Crossing Broad
In case you missed it:
First of all, “smear” was a great game. We played it every day at Boyertown Junior High East from 1997 to 1999.
The gist is that there’s somebody with a ball and you tackle that person and try to get the ball. Kind of like a football and rugby hybrid. You don’t even keep score, you just try to hold the ball as long as possible while any number of people mob you. Sometimes you had 9-10 people all ganging up on one kid and trying to take the ball, but it taught us resilience and courage. It separated the men from the boys, because you needed strength to fend off myriad idiot friends, or agility to evade them in the first place. Then they get tired and don’t have anything left in the tank to claim the ball. That was always my strategy
We didn’t know it at the time, but the game had a lot of different names.

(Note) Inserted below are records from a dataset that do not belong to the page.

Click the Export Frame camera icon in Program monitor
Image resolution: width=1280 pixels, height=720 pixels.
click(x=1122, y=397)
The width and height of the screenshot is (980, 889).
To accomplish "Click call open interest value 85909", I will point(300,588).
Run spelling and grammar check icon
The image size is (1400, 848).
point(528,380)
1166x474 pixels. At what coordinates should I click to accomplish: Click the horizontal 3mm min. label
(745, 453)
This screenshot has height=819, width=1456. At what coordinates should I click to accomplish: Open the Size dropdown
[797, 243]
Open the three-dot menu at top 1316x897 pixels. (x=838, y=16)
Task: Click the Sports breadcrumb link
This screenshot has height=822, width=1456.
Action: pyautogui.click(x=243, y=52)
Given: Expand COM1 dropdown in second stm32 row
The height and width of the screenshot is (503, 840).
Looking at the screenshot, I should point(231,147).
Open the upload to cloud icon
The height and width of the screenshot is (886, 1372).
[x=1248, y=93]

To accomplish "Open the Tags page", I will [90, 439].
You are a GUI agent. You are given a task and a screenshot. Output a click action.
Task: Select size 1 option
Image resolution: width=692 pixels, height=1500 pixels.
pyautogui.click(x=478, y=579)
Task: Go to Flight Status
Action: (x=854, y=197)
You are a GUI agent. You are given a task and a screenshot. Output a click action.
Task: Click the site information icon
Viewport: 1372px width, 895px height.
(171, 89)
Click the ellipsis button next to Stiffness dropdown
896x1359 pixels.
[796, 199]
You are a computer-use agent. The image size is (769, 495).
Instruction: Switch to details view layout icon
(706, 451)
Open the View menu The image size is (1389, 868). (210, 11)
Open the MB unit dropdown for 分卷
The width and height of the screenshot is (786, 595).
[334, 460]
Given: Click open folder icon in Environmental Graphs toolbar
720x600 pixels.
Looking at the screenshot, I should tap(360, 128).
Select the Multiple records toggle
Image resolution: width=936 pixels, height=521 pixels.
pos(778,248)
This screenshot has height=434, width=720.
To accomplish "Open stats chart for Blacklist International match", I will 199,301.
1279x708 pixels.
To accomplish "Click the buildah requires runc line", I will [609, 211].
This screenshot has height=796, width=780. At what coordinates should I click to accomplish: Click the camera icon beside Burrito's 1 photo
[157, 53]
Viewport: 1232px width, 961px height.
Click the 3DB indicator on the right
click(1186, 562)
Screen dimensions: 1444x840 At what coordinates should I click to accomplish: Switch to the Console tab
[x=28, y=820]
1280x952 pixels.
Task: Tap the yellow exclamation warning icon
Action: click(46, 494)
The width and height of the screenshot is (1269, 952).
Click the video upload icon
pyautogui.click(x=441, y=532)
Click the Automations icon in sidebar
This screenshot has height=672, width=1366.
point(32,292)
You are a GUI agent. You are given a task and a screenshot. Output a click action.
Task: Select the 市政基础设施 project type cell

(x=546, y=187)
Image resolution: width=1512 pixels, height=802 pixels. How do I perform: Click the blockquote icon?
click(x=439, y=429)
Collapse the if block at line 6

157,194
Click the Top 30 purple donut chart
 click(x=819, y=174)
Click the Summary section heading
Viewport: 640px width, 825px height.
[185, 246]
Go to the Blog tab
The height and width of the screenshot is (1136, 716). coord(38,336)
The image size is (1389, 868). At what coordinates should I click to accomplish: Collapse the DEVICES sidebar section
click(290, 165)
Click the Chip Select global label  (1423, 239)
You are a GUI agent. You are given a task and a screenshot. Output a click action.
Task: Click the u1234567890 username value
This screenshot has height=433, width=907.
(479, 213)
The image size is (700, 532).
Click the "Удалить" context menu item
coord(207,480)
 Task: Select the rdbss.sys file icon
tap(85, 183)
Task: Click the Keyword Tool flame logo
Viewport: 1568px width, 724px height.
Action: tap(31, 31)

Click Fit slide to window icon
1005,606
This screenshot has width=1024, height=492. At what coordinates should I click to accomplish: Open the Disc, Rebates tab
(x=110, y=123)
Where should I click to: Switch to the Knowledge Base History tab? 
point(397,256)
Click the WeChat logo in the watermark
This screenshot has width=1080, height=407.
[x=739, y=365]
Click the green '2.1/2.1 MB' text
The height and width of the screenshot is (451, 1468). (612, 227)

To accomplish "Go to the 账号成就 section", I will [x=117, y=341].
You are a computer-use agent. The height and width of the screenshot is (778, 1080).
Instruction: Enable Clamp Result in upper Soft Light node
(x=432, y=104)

We said “smear the queer” in the exurban hinterlands, while Coggin and the South Jersey guys report that it was “kill the man with the ball.” Others called it “cream the carrier.” Maybe the kids of Haddon Heights were more cultured than the boorish thugs of Berks County and Upper Montco, but to be 100% clear, there was never anything homophobic about any of this. Back in the day, a lot of these words were used interchangeably to mean that something was stupid or dumb, and while that sounds kind of pitiful now, they weren’t necessarily mean spirited or used to put individuals down. For instance, everything in 1999 was “gay,” i.e. “this discman is gay” or “this pencil sharpener is gay.” Obviously we’ve evolved in the past 25 years or so, and don’t say these things anymore, but that’s the context.